The Awesomeness of Satellites

On October 4th, 1957, the Soviet Union launched Sputnik I, and with it, the space age. By today’s standards Sputnik wasn’t much of a satellite. It was the about the size of a beach ball, weighed under 200 lbs, and orbited for just 22 days, sending out its continual “beeps” that amateurs could hear on shortwave radios.

But those simple beeps reverberated across the world and are still being heard today.

In the half century since launching the world’s first artificial satellite humanity’s drive to put technology in orbit has only intensified. To date, thousands of satellites built by more than 50 countries have been launched. They’ve come in all shapes and sizes, been equipped with scanners to measure seemingly everything that can be measured. From weather patterns to vegetation cover to pollution, satellites provide us with a planetary awareness unique to our time.

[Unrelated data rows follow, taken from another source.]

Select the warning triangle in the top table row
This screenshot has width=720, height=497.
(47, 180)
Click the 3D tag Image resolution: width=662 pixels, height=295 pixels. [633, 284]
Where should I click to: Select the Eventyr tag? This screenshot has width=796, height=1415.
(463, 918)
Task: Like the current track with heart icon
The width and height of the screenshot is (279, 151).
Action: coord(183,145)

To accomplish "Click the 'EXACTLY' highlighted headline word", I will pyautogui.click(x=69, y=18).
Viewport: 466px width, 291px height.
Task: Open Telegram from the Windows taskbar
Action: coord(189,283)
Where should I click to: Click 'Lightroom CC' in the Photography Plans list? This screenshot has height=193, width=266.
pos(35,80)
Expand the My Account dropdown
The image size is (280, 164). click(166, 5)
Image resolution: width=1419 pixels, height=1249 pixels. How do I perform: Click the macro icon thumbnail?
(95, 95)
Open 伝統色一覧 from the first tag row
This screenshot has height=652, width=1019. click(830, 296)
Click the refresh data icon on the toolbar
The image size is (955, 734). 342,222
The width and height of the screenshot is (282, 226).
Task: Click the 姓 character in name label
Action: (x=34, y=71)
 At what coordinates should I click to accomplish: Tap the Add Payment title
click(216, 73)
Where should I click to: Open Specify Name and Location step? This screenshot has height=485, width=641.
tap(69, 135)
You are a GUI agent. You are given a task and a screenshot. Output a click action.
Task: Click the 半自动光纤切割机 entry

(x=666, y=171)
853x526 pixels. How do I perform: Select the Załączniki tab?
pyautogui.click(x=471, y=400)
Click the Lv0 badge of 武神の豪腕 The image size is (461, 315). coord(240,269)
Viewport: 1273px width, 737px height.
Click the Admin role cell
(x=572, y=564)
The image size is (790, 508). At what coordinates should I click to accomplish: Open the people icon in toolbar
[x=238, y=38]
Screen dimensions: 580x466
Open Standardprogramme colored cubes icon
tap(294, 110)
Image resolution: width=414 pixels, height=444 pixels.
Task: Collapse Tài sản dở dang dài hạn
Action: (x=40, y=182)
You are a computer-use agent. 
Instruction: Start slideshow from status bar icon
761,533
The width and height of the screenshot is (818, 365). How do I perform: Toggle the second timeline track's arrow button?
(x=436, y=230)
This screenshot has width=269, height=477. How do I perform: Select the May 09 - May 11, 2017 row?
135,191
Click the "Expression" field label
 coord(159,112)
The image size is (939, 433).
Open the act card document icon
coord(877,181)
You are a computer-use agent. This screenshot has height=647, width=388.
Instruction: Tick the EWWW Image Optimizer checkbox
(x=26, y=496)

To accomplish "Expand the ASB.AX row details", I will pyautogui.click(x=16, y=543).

The following are just some examples of how far satellites have come since that October 1957 evening.

The space age began with Sputnik I. After nearly six decades, Earth orbit is now crowded with satellites equipped with almost any sensor imaginable, giving us a view of our home planet unprecedented throughout history.

Probably most familiar to us is the weather imagery that satellites provide. In addition to helping forecasters forecast, no hurricane or typhoon goes undetected since the advent of satellite imagery. And decades long records can now be tapped by climate scientists to address critical questions about our climate and the long term affects of human activity.

Weather satellites, however, let us know much more than whether or not we’re going to need an umbrella. Let’s take an in-depth look at what one of NASA’s more special satellites can accomplish: the Suomi National Polar-orbiting Partnership spacecraft (NPP). Part of NASA’s Earth Orbiting System (EOS), NPP is one of a series of satellites providing an unparalleled view of the Earth’s clouds, oceans, vegetation, ice, and atmosphere.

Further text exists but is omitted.